= Task objective =
If a line in the material below has the string "arrow", copy it out.

= Task input =
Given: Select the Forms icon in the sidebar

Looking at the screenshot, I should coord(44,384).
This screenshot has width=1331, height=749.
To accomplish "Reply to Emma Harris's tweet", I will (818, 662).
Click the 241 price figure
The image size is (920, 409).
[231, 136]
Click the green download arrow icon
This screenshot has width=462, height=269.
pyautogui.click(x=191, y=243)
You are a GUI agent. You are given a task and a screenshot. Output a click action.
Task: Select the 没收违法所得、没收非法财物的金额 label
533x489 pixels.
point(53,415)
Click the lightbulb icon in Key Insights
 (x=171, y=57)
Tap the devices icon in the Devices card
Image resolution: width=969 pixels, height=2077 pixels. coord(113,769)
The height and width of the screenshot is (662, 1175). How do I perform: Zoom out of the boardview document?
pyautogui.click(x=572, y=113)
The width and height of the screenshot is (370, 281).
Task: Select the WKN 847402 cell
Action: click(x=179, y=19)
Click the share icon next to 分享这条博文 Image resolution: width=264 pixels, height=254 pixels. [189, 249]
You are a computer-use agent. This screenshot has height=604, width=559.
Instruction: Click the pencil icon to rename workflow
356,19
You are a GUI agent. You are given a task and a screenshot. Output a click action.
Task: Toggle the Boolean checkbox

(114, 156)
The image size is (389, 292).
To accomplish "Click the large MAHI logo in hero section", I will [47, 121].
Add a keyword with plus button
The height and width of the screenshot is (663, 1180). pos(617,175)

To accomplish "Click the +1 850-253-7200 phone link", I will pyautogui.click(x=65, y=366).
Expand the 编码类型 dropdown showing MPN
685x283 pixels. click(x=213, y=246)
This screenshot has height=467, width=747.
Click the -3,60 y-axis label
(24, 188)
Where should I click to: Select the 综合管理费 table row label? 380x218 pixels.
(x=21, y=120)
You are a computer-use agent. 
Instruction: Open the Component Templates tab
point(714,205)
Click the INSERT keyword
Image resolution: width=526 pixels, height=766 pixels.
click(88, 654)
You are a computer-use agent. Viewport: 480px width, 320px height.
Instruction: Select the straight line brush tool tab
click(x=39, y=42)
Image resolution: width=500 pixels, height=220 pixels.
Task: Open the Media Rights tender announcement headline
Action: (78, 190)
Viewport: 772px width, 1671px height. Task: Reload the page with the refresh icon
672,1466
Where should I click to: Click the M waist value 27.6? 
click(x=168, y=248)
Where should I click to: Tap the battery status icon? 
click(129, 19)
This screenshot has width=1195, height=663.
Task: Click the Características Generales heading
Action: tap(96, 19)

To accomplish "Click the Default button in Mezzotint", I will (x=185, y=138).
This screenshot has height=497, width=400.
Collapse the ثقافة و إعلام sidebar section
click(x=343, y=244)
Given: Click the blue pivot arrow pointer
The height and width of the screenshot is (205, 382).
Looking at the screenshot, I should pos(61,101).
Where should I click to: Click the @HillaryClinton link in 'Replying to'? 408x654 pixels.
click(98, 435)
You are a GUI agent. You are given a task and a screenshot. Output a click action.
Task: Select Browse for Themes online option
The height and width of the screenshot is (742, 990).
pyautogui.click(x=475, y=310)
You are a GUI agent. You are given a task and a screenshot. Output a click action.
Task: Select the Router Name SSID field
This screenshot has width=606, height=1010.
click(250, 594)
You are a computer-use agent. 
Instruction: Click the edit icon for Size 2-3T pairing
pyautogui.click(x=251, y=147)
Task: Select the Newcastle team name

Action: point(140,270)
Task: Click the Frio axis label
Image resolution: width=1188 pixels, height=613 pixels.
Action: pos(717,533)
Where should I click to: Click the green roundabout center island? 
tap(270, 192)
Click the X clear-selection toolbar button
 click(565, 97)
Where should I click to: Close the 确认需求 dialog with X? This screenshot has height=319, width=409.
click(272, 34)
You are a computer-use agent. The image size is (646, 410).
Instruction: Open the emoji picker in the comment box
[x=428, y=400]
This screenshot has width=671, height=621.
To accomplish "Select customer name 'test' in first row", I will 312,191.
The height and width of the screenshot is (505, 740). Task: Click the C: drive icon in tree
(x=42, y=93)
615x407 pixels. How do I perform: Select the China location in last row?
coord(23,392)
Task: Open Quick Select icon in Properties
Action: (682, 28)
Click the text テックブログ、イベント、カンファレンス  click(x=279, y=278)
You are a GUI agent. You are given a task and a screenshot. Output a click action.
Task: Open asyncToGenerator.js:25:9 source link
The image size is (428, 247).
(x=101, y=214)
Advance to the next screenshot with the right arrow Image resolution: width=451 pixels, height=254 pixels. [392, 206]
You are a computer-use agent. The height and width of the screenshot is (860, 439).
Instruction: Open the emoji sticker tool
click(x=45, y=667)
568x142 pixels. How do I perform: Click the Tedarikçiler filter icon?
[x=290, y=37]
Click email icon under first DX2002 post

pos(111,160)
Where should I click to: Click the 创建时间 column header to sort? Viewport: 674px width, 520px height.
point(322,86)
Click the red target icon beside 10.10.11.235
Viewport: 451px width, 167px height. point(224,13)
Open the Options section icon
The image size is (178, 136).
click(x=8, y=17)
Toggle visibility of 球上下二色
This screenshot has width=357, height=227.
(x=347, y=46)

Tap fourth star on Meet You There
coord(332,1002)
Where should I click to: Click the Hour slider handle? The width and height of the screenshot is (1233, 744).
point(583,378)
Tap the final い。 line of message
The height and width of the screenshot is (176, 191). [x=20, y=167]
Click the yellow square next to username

= Response =
Click the green download arrow icon
Given: Click the blue pivot arrow pointer
Advance to the next screenshot with the right arrow Image resolution: width=451 pixels, height=254 pixels. [392, 206]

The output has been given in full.